5.Flush the toilet three or four times. This provides a "power-wash and rinse".

6.Have someone open the door to the outside. Be sure that there are no people between the toilet and the outside door.

7.Stand behind the toilet as far back as you can, and quickly lift both lids.

8.The cat will rocket out of the toilet, and run outside where he will dry himself off.

9.Both the commode and the cat will be sparkling clean.

I am always here to give you the best of tested advice in difficult times...

Sincerely, The Dog
 
:lol: :lol: :lol: Haven't laughed so much in ages! :lol: :lol: :lol:
 
Should you clean off any existing skiddies in the pan before washing the cat, or can you assume the cat will deal with these ???
 
should i use a long haired or short cat what will give the best results , :?
here pussy pussy :twisted: :twisted:
 
PB,

The cat is superb at removing these.

Frank,

It makes no difference as the long-haired variety will end up as short-haired anyway, following this method.
 
For improved drying, I have two terriers who will 'encourage' the cat during the drying phase... :wink:
 
Been feeling really down, my server has gone bent and have been battling a terrible dose of the flu for over a week. Reading your post certainly lifted the black cloud and loosened the lungs for a few minutes!

Brilliant

Aldel
 
Here's a similar set of guidelines


Know that although the cat has the advantage of quickness and lack of concern for human life, you have the advantage of strength. Capitalize on that advantage by selecting the battlefield. Don't try to bathe him in an open area where he can force you to chase him. Pick a very small bathroom. If your bathroom is more than four feet square, I recommend that you get in the tub with the cat and close the sliding-glass doors as if you were about to take a shower. (A simple shower curtain will not do. A berserk cat can shred a three-ply rubber shower curtain in a blink of an eye.)

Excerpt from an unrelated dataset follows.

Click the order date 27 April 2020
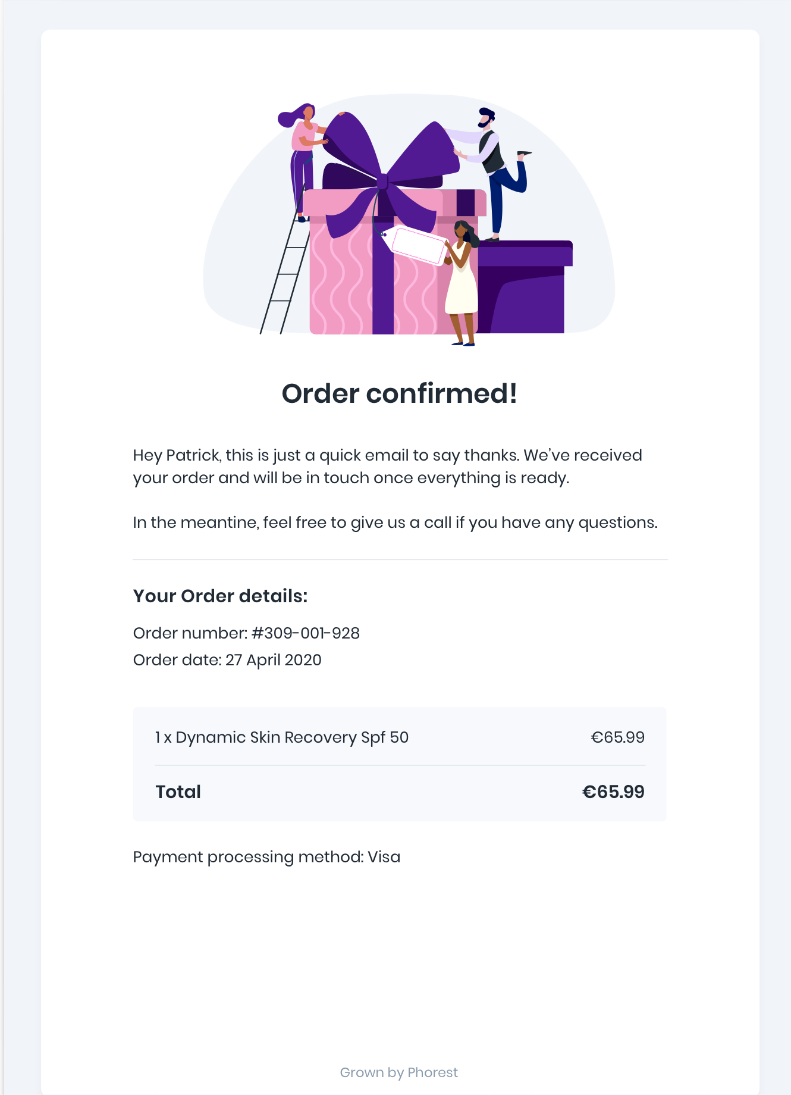(x=274, y=660)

Know that a cat has claws and will not hesitate to remove all the skin from your body. Your advantage here is that you are smart and know how to dress to protect yourself. I recommend canvas overalls tucked into high-top construction boots, a pair of steel-mesh gloves, an army helmet, a hockey facemask, and a long-sleeved flak jacket.

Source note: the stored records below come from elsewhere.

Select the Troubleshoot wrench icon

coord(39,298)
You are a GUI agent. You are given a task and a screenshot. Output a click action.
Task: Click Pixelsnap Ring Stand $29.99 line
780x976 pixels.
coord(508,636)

Prepare everything in advance. There is no time to go out for a towel when you have a cat digging a hole in your flak jacket. Draw the water. Make sure the bottle of kitty shampoo is inside the glass enclosure. Make sure the towel can be reached, even if you are lying on your back in the water.

Use the element of surprise. Pick up your cat nonchalantly, as if to simply carry him to his supper dish. (Cats will not usually notice your strange attire. They have little or no interest in fashion as a rule. If he does notice your garb, calmly explain that you are taking part in a product-testing experiment.)

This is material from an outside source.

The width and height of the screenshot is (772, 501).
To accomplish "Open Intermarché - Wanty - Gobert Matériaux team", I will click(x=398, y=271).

Once you are inside the bathroom, speed is essential to survival. In a single liquid motion, shut the bathroom door, step into the tub enclosure, slide the glass door shut, dip the cat in the water and squirt him with shampoo. You have begun one of the wildest 45 seconds of your life.

Cats have no handles. Add the fact that he now has soapy fur, and the problem is radically compounded. Do not expect to hold on to him for more than two or three seconds at a time. When you have him, however, you must remember to give him another squirt of shampoo and rub like crazy. He'll then spring free and fall back into the water, thereby rinsing himself off. (The national record for cats is three latherings, so don't expect too much.)

Next, the cat must be dried. Novice cat bathers always assume this part will be the most difficult, for humans generally are worn out at this point and the cat is just getting really determined. In fact, the drying is simple compared to what you have just been through. That's because by now the cat is semi permanently affixed to your right leg. You simply pop the drain plug with you foot, reach for your towel and wait. (Occasionally, however, the cat will end up clinging to the top of your army helmet. If this happens, the best thing you can do is to shake him loose and to encourage him toward your leg.) After all the water is drained from the tub, it is a simple matter to just reach down and dry the cat.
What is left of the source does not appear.